Bushfire season starts early with Gippsland residents urged to prepare after deadly ‘practice run’





Posted

December 04, 2019 06:55:00

Bushfires have already threatened properties and burnt thousands of hectares in Victoria’s East Gippsland, and authorities are warning there could be more to come.

Key points:

  • Three bushfires have threatened properties in Gippsland over the past two weeks
  • Residents and fire authorities are worried the worst is yet to come
  • Authorities urge people to consider this a practice run and prepare their bushfire survival plans

One life has also been claimed by the fires when a 69-year-old contractor for the Department of Environment, Land, Water and Planning (DELWP) died as the vehicle he was driving rolled on an embankment near Gelantipy.

Tom Morgan lives about 7 kilometres south of Ensay on a property just off Great Alpine Road, and he said he was worried about what could be ahead for his community.

“We’ve got a couple of months up our sleeve now,” he said.

“Hopefully this won’t do too much harm and it will give us a bit of a buffer. If we get another bushfire, that’s the only consolation of it all.

“Once it’s burned it won’t burn twice — as long as you don’t get burnt the first time.”

Long season ahead

There have been six fires of significance over the past two weeks in East Gippsland.

Authorities were most concerned about fires near Gelantipy, Bruthen, and Ensay which, at their peak, reached emergency level.

The fires were caused by dry lightning that ignited dozens of fires along the Great Dividing Range.

Incident controller Andy Gillham said the Country Fire Authority and DELWP were not caught off-guard by the fires.

“With all the modelling that has been done by the fire researchers, they said it would be an above-average season for East Gippsland,” he said.

“Because the landscape is so dry we had lightning and fires. We did have an early start to the season, but we weren’t caught off-guard.

“We were expecting it, we were just hoping it didn’t happen.”

Mr Gillham said communities in East Gippsland should treat the recent fires as a practice run for the season.

“Yeah it’s a cruel use of phrase ‘practice run’, isn’t it?” he said.

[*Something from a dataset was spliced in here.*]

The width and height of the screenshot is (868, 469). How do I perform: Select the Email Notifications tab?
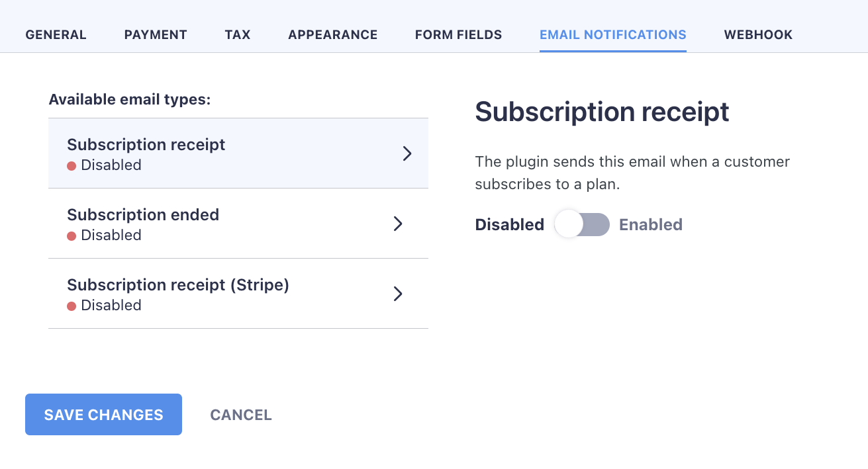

“The focus is definitely going to be on East Gippsland and up the east coast of Australia.

“What firefighters are saying is, we are expecting an average season across most of Victoria, so that’s the areas north and west of Melbourne.

“But for East Gippsland the message is very clear and concise and loud: above average, it’s going to be a very busy, active, long fire season.”

Sue Gray lives with her husband at Reedy Flat, on a 404-hectare property east of Ensay.

Their property was not damaged by the nearby fire, but Ms Gray said she could see the flames from her house.

“It was just black smoke,” she said.

“We could hear it roaring from here too.”

Ms Gray said the heat from the fire caused her livestock to run into a nearby creek for shelter. A small amount of recent rain meant the creek was running again, but she said that would not last long.

She said if another fire came close, they may not have enough water to fight it.

“We hope we’ve got water here to keep everything damp, but it all depends on the creek,” she said.

“So it’s going to be hard. We’d probably have to leave if [another fire] got too close.”

A way of life

The fire near Ensay was at its most ferocious on the night of Monday, November 25.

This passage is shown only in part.